WildAvatar: Learning In-the-wild 3D Avatars from the Web
Zihao Huang, Shoukang Hu, Guangcong Wang, Tianqi Liu, Yuhang Zang, Zhiguo Cao, Wei Li, Ziwei Liu
TL;DR
This work tackles the scarcity of real-world 3D avatar data by introducing a fully automated web-video annotation pipeline with robust filtering to mine in-the-wild human motions from YouTube. The resulting WildAvatar dataset contains over 10k subjects and scenes, significantly expanding diversity in pose, viewpoint, and clothing without specialized equipment. Empirical results show the pipeline achieves state-of-the-art SMPL annotations on EMDB, improves verification on web videos, and enhances both per-subject and generalizable avatar methods when trained on WildAvatar, with notable gains in PSNR, SSIM, and LPIPS. By enabling large-scale, real-world avatar data and releasing code and data, the work aims to advance practical 3D/4D avatar creation and related tasks.
Abstract
Existing research on avatar creation is typically limited to laboratory datasets, which require high costs against scalability and exhibit insufficient representation of the real world. On the other hand, the web abounds with off-the-shelf real-world human videos, but these videos vary in quality and require accurate annotations for avatar creation. To this end, we propose an automatic annotating pipeline with filtering protocols to curate these humans from the web.

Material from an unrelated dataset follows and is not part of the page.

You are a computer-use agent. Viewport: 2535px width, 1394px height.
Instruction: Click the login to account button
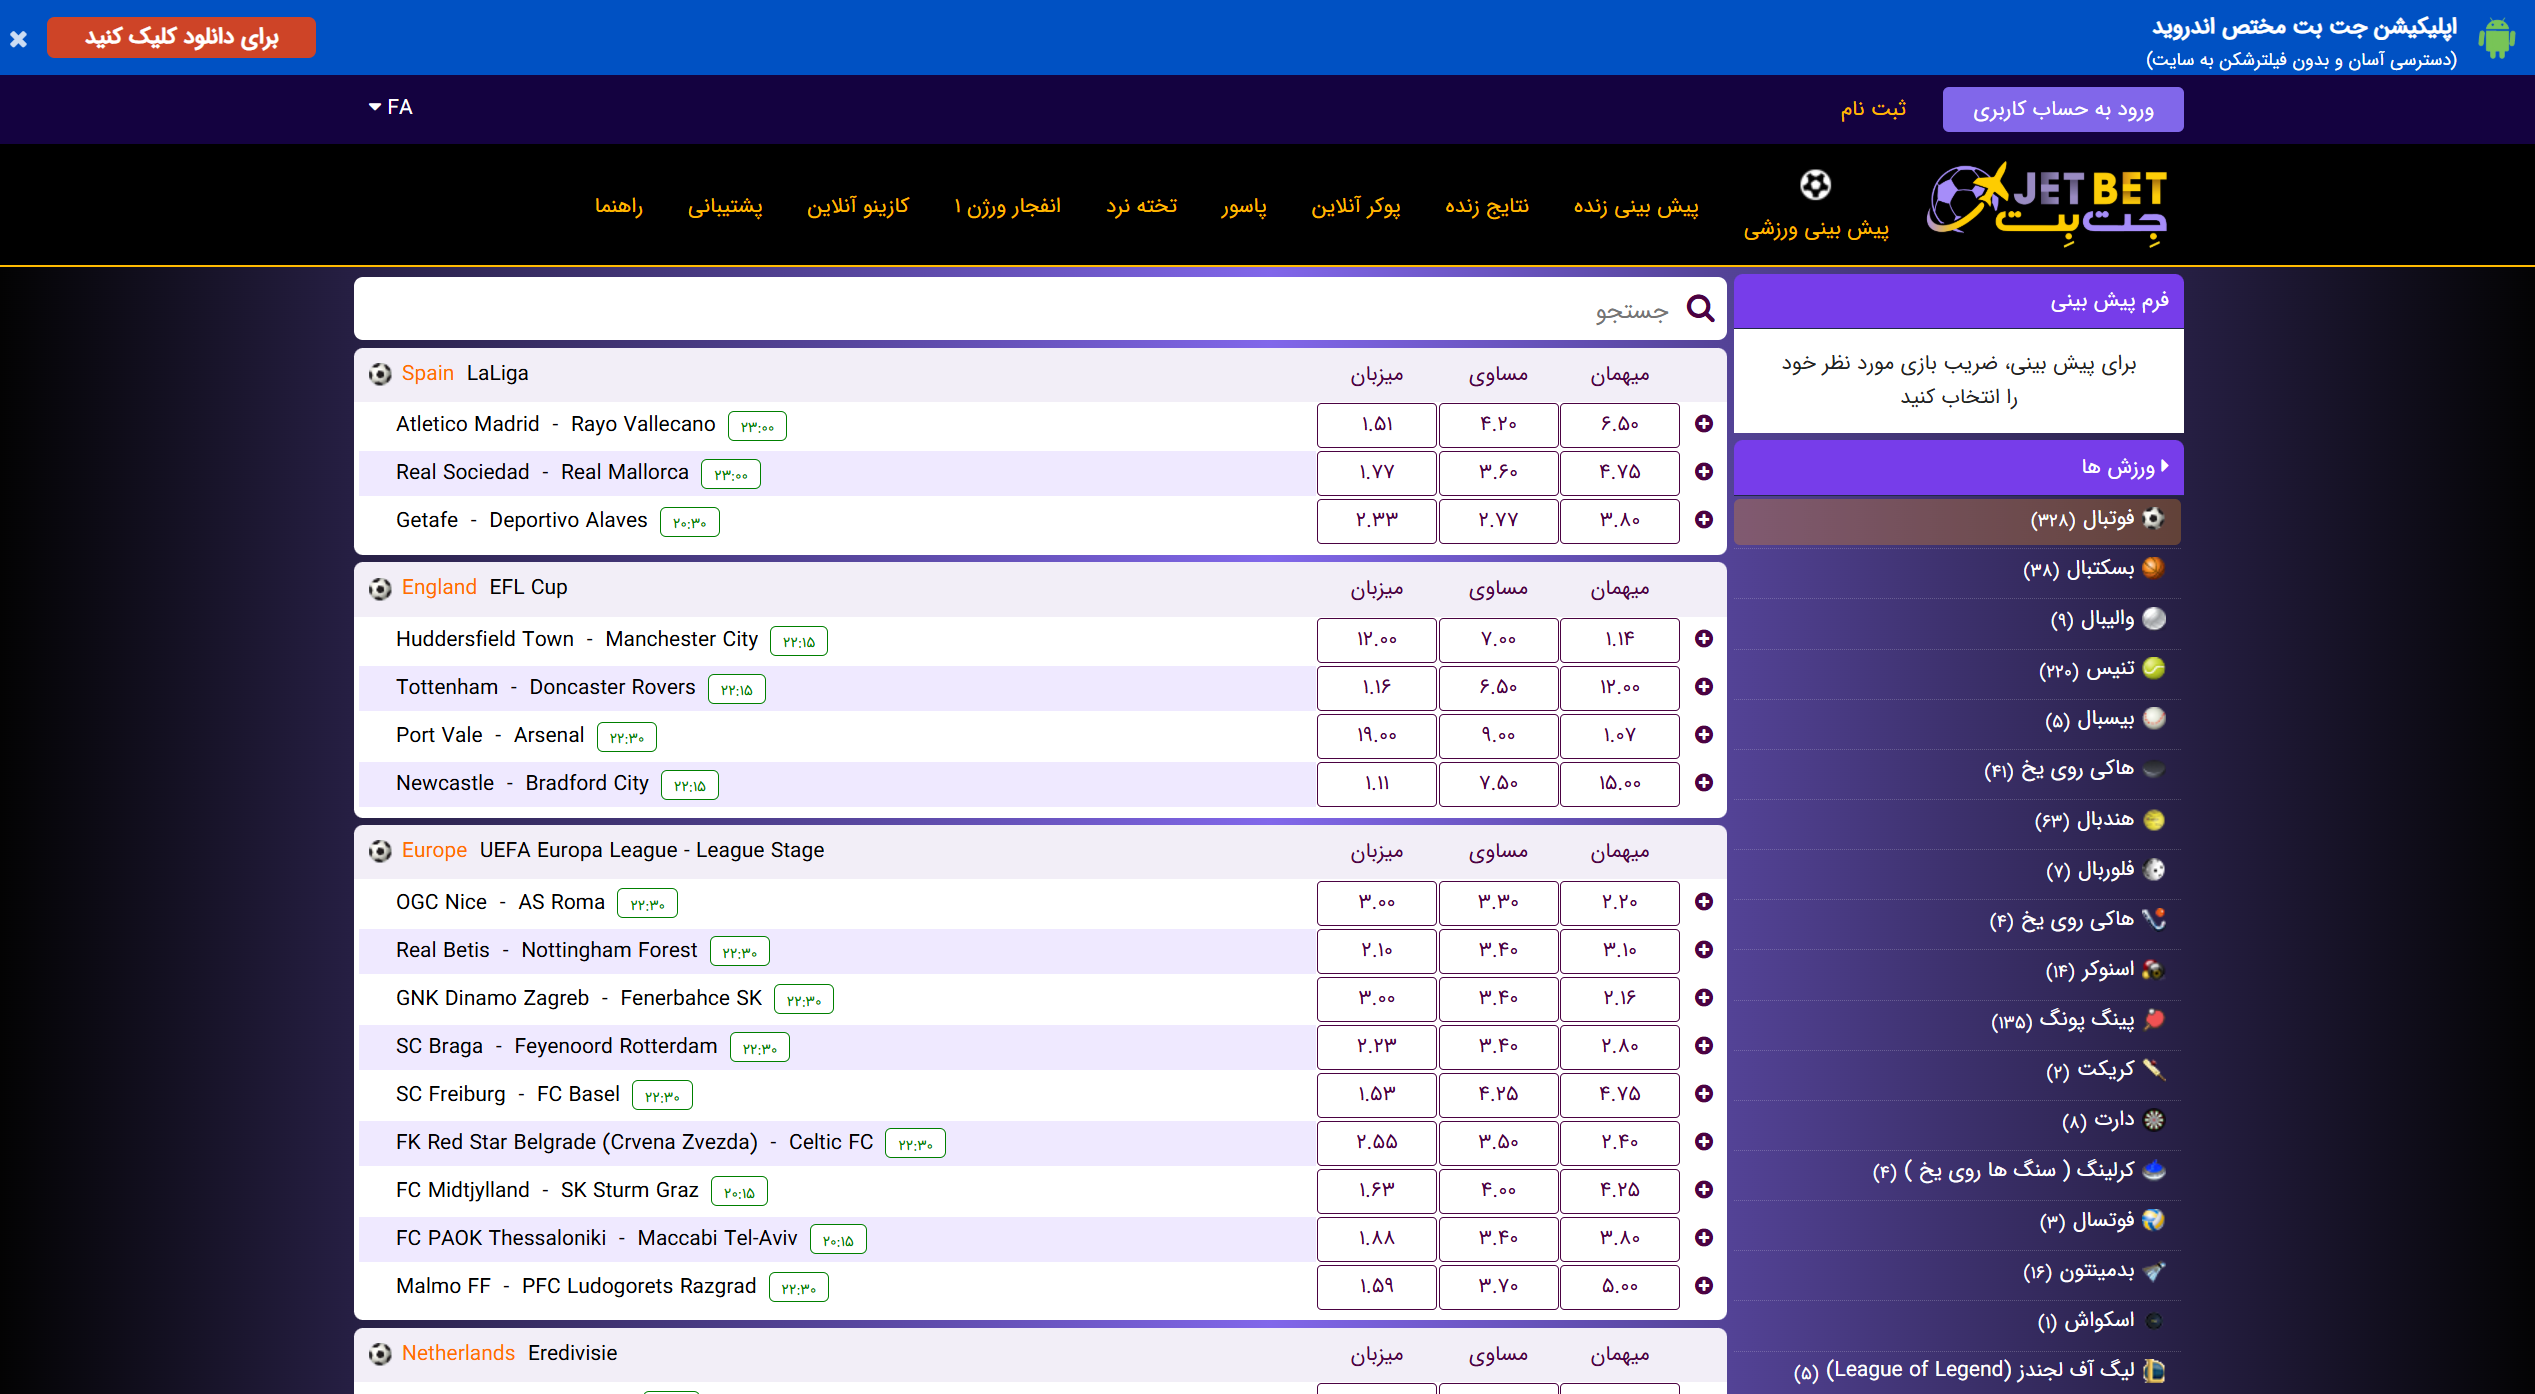[x=2062, y=109]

Our pipeline surpasses state-of-the-art methods on the EMDB benchmark, and the filtering protocols boost verification metrics on web videos. We then curate WildAvatar, a web-scale in-the-wild human avatar creation dataset extracted from YouTube, with $10000+$ different human subjects and scenes. WildAvatar is at least $10\times$ richer than previous datasets for 3D human avatar creation and closer to the real world. To explore its potential, we demonstrate the quality and generalizability of avatar creation methods on WildAvatar. We will publicly release our code, data source links and annotations to push forward 3D human avatar creation and other related fields for real-world applications.